A few things worth paying attention to:

  • Graviton5 deserves a serious look for agentic workloads. If you're running LLM inference — especially multi-agent pipelines with lots of concurrent sessions — the combination of 192 cores, the huge L3 cache, and DDR5-8800 memory bandwidth makes M9g instances worth benchmarking against your current GPU-backed inference setup. GPU inference wins at high request rates with good batching. CPU inference at the right price-latency tradeoff is often better for lower-concurrency, latency-sensitive endpoints. Graviton5 sharpens that tradeoff considerably.
  • Trainium commitments signal a maturing alternative to Nvidia for training. If you're designing a training pipeline and evaluating H100/H200 versus Trainium, the OpenAI and Anthropic commitments are directionally meaningful. The ecosystem is maturing. The software compatibility story is still behind CUDA, but the gap is closing faster than it was 18 months ago.
  • If external Trainium sales materialize, on-premise AI gets more interesting. Financial services, government, healthcare — organizations that can't or won't run sensitive training workloads in public cloud — would gain a meaningful new option if they can buy Trainium hardware and operate it themselves. Watch this space over the next 12 to 18 months.

The Nvidia Question

I want to be direct: Nvidia is not in trouble. H100 and H200 demand remains backlogged. Blackwell is shipping. The CUDA software ecosystem is still the dominant surface area for AI compute, and that moat does not dissolve quickly. The threat from Amazon's silicon — and from Google's TPUs, Microsoft's Maia, Meta's MTIA — is real but long-cycle.

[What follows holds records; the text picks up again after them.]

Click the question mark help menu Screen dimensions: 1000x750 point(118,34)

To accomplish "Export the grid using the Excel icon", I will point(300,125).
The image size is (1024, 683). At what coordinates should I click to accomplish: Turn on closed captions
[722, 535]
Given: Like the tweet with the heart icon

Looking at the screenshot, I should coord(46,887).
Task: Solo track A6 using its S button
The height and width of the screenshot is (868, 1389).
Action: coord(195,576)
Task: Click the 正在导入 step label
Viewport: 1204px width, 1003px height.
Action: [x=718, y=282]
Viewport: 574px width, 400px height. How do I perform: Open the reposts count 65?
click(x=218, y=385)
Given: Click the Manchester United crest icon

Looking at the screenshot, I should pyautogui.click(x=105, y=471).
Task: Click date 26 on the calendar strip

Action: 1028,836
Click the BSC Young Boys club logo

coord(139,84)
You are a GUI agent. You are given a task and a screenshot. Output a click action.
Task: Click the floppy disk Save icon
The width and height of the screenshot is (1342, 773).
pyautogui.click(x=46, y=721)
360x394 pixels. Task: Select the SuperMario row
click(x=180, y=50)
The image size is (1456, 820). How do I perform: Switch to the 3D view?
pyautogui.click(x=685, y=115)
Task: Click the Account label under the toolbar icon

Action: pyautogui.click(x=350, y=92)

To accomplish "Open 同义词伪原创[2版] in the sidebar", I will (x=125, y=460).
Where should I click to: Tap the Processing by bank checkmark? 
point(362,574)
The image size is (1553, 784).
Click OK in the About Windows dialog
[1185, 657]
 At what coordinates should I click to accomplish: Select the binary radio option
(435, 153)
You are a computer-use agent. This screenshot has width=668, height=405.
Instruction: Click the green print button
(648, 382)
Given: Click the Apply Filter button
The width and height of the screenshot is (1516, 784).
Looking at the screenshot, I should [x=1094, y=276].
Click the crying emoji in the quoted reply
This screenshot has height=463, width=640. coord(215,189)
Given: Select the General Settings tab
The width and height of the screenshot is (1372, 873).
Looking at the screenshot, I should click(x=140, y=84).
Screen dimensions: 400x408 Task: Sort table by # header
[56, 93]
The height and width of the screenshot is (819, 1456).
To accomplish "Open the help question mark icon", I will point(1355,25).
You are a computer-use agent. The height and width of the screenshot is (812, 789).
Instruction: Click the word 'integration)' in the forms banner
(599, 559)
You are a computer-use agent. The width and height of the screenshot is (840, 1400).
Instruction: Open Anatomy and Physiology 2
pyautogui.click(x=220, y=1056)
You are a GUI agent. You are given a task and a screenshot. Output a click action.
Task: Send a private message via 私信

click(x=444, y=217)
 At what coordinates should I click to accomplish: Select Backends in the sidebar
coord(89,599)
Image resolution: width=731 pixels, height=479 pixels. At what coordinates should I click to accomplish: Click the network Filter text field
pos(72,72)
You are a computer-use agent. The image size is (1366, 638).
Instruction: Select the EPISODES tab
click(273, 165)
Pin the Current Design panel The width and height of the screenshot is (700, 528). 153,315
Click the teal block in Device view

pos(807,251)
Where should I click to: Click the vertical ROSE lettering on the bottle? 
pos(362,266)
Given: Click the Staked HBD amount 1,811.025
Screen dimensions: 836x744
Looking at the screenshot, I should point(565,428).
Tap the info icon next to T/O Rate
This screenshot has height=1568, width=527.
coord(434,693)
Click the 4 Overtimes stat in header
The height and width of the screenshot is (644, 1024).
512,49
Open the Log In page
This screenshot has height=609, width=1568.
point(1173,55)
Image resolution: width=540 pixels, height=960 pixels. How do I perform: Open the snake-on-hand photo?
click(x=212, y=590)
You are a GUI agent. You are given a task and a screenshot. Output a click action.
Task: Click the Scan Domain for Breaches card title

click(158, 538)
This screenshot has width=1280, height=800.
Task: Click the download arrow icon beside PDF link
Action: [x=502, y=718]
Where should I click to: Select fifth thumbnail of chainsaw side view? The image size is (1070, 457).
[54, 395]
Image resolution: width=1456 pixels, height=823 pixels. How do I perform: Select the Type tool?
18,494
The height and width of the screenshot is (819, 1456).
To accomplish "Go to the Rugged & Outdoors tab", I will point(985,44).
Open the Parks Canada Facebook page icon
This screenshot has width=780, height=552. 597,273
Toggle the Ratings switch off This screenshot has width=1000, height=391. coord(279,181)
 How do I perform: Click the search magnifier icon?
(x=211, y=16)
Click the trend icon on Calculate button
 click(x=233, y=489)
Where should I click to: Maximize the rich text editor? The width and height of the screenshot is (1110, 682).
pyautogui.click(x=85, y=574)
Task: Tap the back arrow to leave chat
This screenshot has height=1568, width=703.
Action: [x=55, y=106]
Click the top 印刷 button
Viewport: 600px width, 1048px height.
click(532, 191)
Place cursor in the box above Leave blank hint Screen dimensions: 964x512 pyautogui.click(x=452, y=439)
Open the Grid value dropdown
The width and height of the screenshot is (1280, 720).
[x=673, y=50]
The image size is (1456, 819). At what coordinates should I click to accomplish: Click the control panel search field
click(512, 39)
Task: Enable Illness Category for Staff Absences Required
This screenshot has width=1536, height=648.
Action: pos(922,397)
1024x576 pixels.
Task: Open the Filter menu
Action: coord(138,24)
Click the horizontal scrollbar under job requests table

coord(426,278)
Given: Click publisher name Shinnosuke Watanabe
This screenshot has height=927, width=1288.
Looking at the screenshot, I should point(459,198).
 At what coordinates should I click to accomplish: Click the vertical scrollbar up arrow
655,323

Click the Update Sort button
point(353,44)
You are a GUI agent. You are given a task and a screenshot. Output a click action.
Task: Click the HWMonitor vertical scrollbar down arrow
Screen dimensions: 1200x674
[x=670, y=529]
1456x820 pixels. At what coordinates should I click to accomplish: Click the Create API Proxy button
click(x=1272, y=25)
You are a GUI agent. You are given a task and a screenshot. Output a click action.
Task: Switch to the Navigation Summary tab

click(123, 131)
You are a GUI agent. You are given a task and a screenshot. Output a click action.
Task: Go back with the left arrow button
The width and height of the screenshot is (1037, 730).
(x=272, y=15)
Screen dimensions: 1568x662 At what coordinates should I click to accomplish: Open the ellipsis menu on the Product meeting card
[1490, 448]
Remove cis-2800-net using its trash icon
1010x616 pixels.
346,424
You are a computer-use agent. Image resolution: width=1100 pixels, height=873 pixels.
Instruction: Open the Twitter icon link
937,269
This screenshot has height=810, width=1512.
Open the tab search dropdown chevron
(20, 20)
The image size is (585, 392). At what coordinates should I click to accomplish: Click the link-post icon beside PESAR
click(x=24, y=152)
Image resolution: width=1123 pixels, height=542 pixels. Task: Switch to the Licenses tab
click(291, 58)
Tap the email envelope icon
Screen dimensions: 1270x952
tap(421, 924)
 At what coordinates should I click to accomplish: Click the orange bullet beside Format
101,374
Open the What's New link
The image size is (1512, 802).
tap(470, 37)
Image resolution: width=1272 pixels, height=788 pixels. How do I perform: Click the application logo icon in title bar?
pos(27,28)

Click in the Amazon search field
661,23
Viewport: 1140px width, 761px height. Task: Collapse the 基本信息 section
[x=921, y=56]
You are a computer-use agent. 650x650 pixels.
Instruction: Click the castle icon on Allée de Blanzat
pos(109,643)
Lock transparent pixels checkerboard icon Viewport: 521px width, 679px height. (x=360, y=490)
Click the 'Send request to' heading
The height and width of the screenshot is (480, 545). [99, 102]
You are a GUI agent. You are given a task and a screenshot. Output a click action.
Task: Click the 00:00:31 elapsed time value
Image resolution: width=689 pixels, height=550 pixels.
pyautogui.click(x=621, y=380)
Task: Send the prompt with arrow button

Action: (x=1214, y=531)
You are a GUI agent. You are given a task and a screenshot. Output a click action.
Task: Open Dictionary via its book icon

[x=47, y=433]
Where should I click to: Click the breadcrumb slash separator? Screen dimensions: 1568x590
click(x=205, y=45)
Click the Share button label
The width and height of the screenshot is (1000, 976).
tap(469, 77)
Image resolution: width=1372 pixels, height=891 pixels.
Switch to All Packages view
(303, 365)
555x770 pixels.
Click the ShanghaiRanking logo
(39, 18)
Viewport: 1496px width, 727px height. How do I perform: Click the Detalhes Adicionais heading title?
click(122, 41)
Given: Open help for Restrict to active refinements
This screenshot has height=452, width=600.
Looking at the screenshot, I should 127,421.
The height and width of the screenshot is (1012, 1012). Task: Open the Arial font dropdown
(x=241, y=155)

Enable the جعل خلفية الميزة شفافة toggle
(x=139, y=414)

What Amazon is building changes the ceiling on alternatives, not the current market-share numbers. The hyperscalers collectively have the R&D budgets, the manufacturing relationships, and the captive deployment scale to build chips that are genuinely competitive. The $20 billion run rate from Amazon's silicon group is proof that internal deployment creates enough scale to justify the fixed costs. External sales are the natural next step — they spread those fixed costs further and potentially accelerate the roadmap.

I've watched what happens when large cloud providers decide to compete in markets that used to be vendor lock-in: networking silicon, storage controllers, database engines. The pattern is consistent. They start by reducing external dependency, achieve competitive performance, and then the economics of external sales become too good to ignore. Amazon is at step three with Graviton. They're at step two with Trainium. That progression has been reliable, and I see no reason it stops here.

The Bottom Line

This week's two announcements — Graviton5 GA and the Trainium external-sales talks — are individually notable. Together they represent something more: Amazon has made a strategic decision to become a serious silicon company. For infrastructure operators, that means a new competitive option in AI compute is materializing in real time. It will take years to fully develop, and Nvidia will not yield market share easily. But the direction is set. The question now is pace, not destination.

If you're planning AI infrastructure investments for the 2026–2028 window — training hardware, inference clusters, on-premise AI for regulated workloads — Amazon's silicon roadmap should be a variable in your planning now, not an afterthought.